Demand-side success factors:

  • Citizens must have the capability to process, analyse and use new information.
  • Initiatives have more success when linked to other mobilisation strategies, including those that evoke collective action like electoral pressure or protests.
  • Citizens are more likely to engage in monitoring when they are also engaged in formulating policies.

These findings broadly align with those from research by New York University’s GovLab (Young & Verhulst, 2016). This looked across 19 case studies of open data programmes around the world and identified four conditions that enhanced their impact:

  • inclusion of intermediaries and development of partnerships
  • development of open data as public infrastructure
  • clear policies and political will
  • a clear target or problem definition

Effective projects studied by GovLab built partnerships across sectors and occasionally across borders. Two forms of collaboration were found to be particularly important: partnerships with civil society groups, for mobilising and educating citizens, and partnerships with the media, for analysing and finding meaning in raw open data. The most recent annual report from the International Budget Partnership (2015) also highlights the need for intermediaries to be included in programming, finding that problems of transparency are shifting from availability of information to opportunities for participation. A DFID programme in Tanzania (the Twaweza project) is an example of this; it gives funding both to support government implementation (via the World Bank) and to a local civil society organisation to make use of information released.
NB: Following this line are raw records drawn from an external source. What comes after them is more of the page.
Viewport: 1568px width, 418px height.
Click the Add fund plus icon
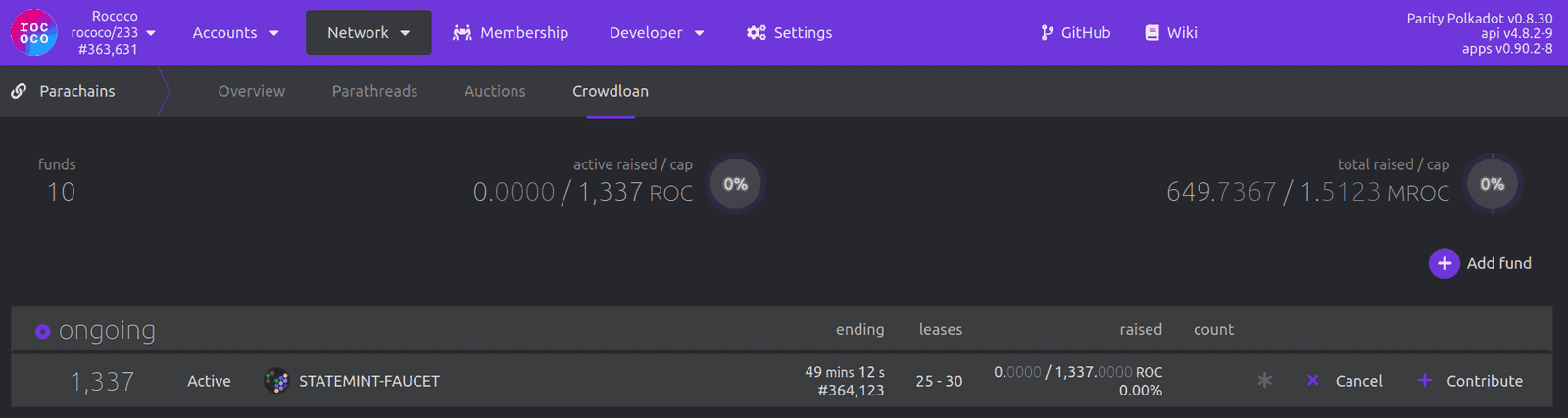tap(1444, 263)
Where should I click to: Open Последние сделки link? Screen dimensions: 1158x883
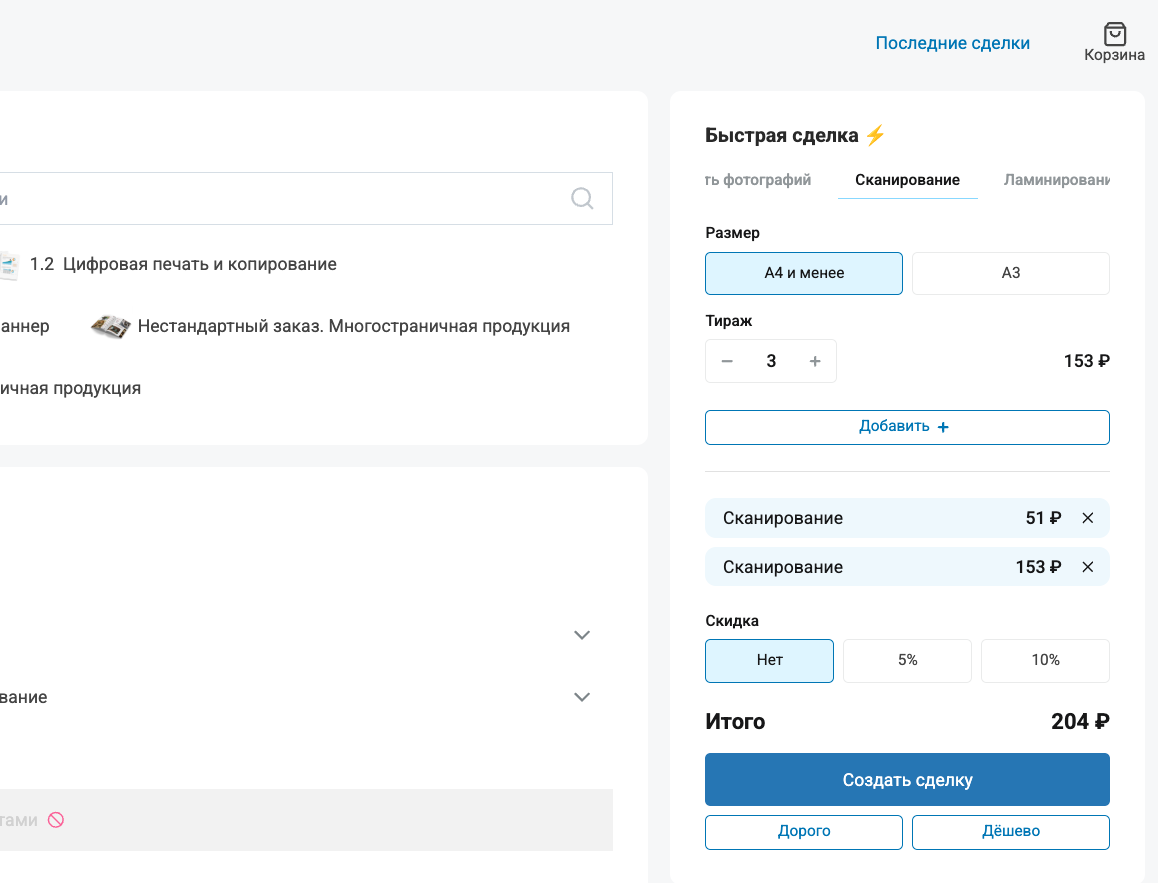point(952,42)
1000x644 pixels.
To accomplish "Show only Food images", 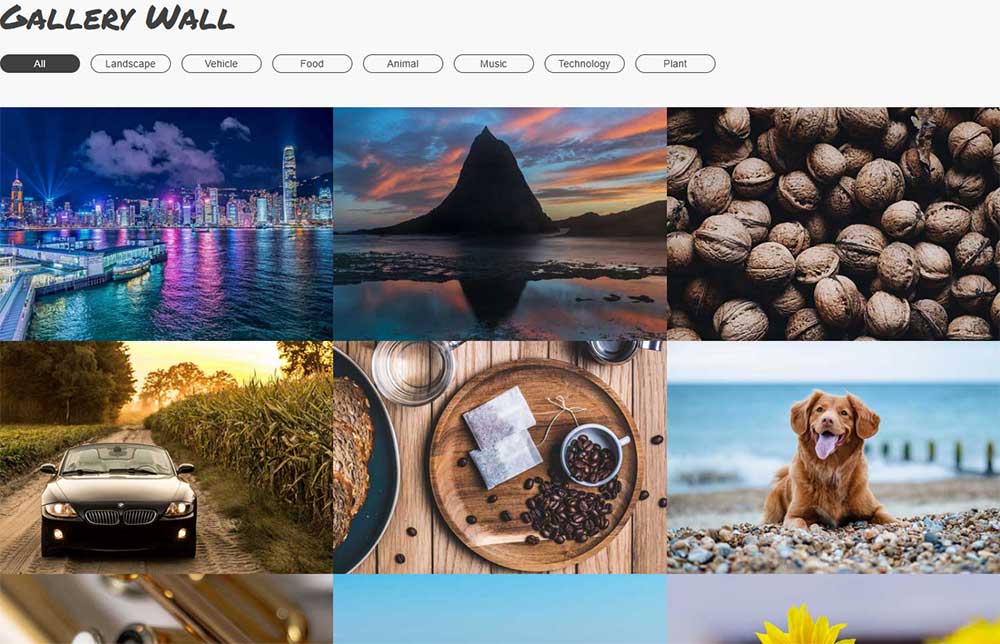I will pos(312,64).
GovLab found that effective projects grew out of broad and ongoing commitments that formed what could be called an “open data public infrastructure”: technical and organisational processes that enable the regular release of potentially impactful data to the public, in some cases taking the form of an “open by default” system of government data generation and release.  Kenya’s Open Duka initiative, for example, is improving the country’s internal data capacity, which was deemed part of the problem with achieving impact (Young & Verhulst, 2016). Brazil’s Open Budget Transparency Portal has launched a culture-building campaign of training to support use of its open data (Graft et al., 2016b).
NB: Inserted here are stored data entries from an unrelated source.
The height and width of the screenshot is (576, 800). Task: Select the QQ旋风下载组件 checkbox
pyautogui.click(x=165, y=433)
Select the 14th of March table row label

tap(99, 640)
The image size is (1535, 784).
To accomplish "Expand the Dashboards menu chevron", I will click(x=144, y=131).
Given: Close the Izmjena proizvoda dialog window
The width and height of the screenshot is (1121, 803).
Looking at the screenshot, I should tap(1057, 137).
A further determinant of success, according to GovLab’s findings, was the existence of clear policies on open data, including well-defined performance metrics – a reminder that technology does not exist in a vacuum. High-level political buy-in is critical to ensure there are consequences for not following rules, and to combat vested interests. These findings align with the Open Data Institute’s findings from its programme supporting governments in developing countries to implement national initiatives. This found widespread uncertainty regarding who ‘owns’ data, how to pay for it and how to collect and share it internally. It concludes that strong open data policies can bring clarity and greater confidence around data publication and use, internally and externally (Smith & Carolan, 2016).
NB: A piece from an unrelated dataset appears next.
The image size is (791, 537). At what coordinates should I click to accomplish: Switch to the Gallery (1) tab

As part of this broader emphasis on infrastructure, it is important to ensure that programmes make data, or at least insights from data, available to those without access to technology. A study of the impact of open data on poverty eradication in East Africa found that offline information for citizens is important, and should not be excluded from the open data agenda (Lwanga-Ntale et al., 2014).

Finally, the GovLab team found that the most successful open data projects identify existing needs and provide new solutions or efficiencies to address them. Singapore’s Dengue Fever Cluster Map is one example that had a clear, tangible benefit: seeking to limit an illness that was widely recognised as a problem. This idea is also reflected in a GODAN discussion paper, which brings together case studies of impact and highlights the need for projects to start with problems rather than data.